Cabut Keris, Presiden Soeharto Resmikan SKSD Palapa
Sampaikan Pidato Kenegaraan 16 Agustus[1]
SENIN, 16 AGUSTUS 1976. Dalam rangka peringatan 31 tahun kemerdekaan RI, pagi ini Presiden Soeharto meresmikan penggunaan SKSD Palapa. Dalam acara peresmian yang berlangsung pada jam 08.45 pagi ke Gedung DPR itu Kepala Negara mencabut sebilah keris dan kemudian menekan tombol elektronis yang terdapat pada gagang keris tersebut. Dengan demikian resmilah penggunaan SKSD Palapa. Selanjutnya Presiden melakukan pembicaraan telepon jarak jauh melalui SKSD Palapa dengan Gubernur Aceh, Muzakkir Walad, dan Gubernur Irian Jaya, Sutran.
Setelah meresmikan penggunaan SKSD Palapa, Kepala Negara menyampaikan amanat kenegaraannya di depan sidang paripurna DPR. Pada kesempatan itu Presiden antara lain mengatakan bahwa apabila kita bandingkan dengan keadaan sebelum kita melaksanakan pembangunan, apalagi dengan keadaan sebelum Orde Baru, maka kita telah banyak mencapai kemajuan. Kemajuan-kemajuan itu dapat kita rasakan di segala bidang dan dapat dibuktikan dengan angka-angka statistik yang selalu menarik.
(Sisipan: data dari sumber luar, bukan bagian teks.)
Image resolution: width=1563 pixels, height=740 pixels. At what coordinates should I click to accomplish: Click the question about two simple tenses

Sehubungan dengan itu, sebagai contoh, Presiden mengungkapkan tentang perkembangan GNP, yang sejak awal pelaksanaan pembangunan sampai tahun 1975 meningkat rata-rata 7% setiap tahunnya. Digambarkannya bahwa apabila dalam tahun 1965 GNP kita sebesar Rp. 3.805 milyar, maka dalam tahun 1975 telah menjadi Rp. 7.768, atau naik dua kali lipat. Kenaikan ini semakin mencolok kalau dibandingkan dengan keadaan antara tahun 1960-1965 yang hanya mengalami kenaikan rata-rata 1,7% setahun. Begitu pula, dalam 10 tahun terakhir, pendapatan per kapita telah naik dari Rp. 36.800 (US$89) dalam tahun 1965 menjadi Rp. 59.000 (US$143) dalam tahun 1975.
Lebih jauh Kepala Negara mengatakan bahwa dengan melihat kenyataan-kenyataan, maka tidak ada alasan bagi kita untuk berkecil hati, apalagi untuk menyangsikan kemajuan-kemajuan yang telah kita capai. Meskipun demikian, kita tidak boleh merasa puas diri, apalagi membangga-banggakan diri atas hasil-hasil tersebut.
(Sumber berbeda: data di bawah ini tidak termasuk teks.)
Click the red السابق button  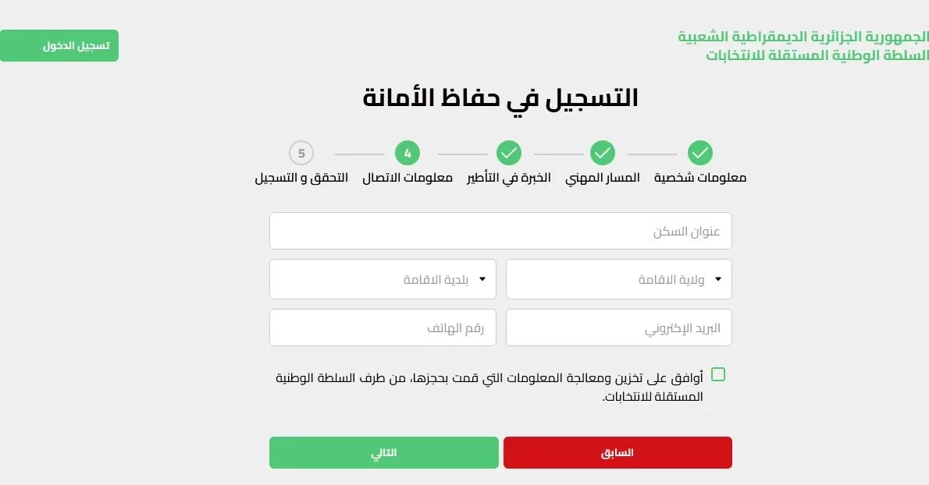point(618,452)
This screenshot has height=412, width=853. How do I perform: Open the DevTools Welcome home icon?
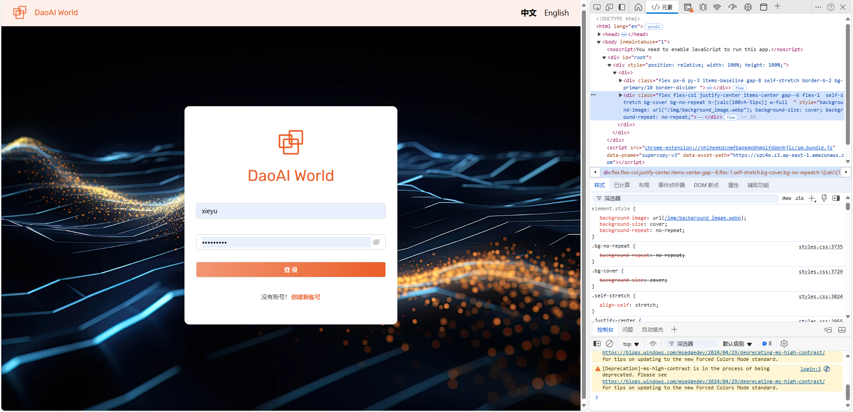(638, 7)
Sebelumnya Presiden juga menyinggung soal Timor-Timur yang secara resmi telah bergabung dengan Indonesia sebulan lalu. Ditegaskannya bahwa masalah Timor-Timur adalah masalah penghapusan penjajahan dan masalah penentuan nasib sendiri. Ditandaskannya pula bahwa nasib rakyat Timor-Timur hanya boleh ditentukan oleh rakyat Timor Timur sendiri dan di bumi Timor-Timur. Bukan ditentukan di New York, bukan di Lisabon, dan juga bukan di Jakarta.
Juga dikatakan oleh Kepala Negara bahwa Indonesia menerima penyatuan yang diinginkan oleh rakyat Timor Timur dengan penuh rasa tanggung jawab. Dalam hubungan ini, karena keadaan daerah itu masih sangat terbelakang dan karena luka parah yang diderita oleh pertikaian bersenjata yang kejam, diperlukan masa peralihan sebelum Daerah Tingkat I Timor-Timur itu berdiri sejajar dengan Daerah-Daerah Tingkat I lainnya di negara kita.
Dalam bagian lain dari pidatonya, Presiden mengajak seluruh rakyat Indonesia untuk memasyarakatkan Pancasila dan mempancasilakan masyarakat kita. Untuk itu, katanya lebih jauh, perlu Pedoman Penghayatan dan Pengamalan Pancasila yang jelas dan mudah dipahami oleh masyarakat luas, oleh kita semua. Pedoman yang dimaksudkan itu diberinya nama “Eka Prasetia Panca Karsa”. (AFR).
[1] Dikutip dari buku “Jejak Langkah Pak Harto 27 Maret 1973-23 Maret 1978”, hal 384-386. Buku ini ditulis oleh Team Dokumentasi Presiden RI, Editor: G. Dwipayana & Nazarudin Sjamsuddin dan diterbitkan PT. Citra Kharisma Bunda Jakarta, Tahun 2003.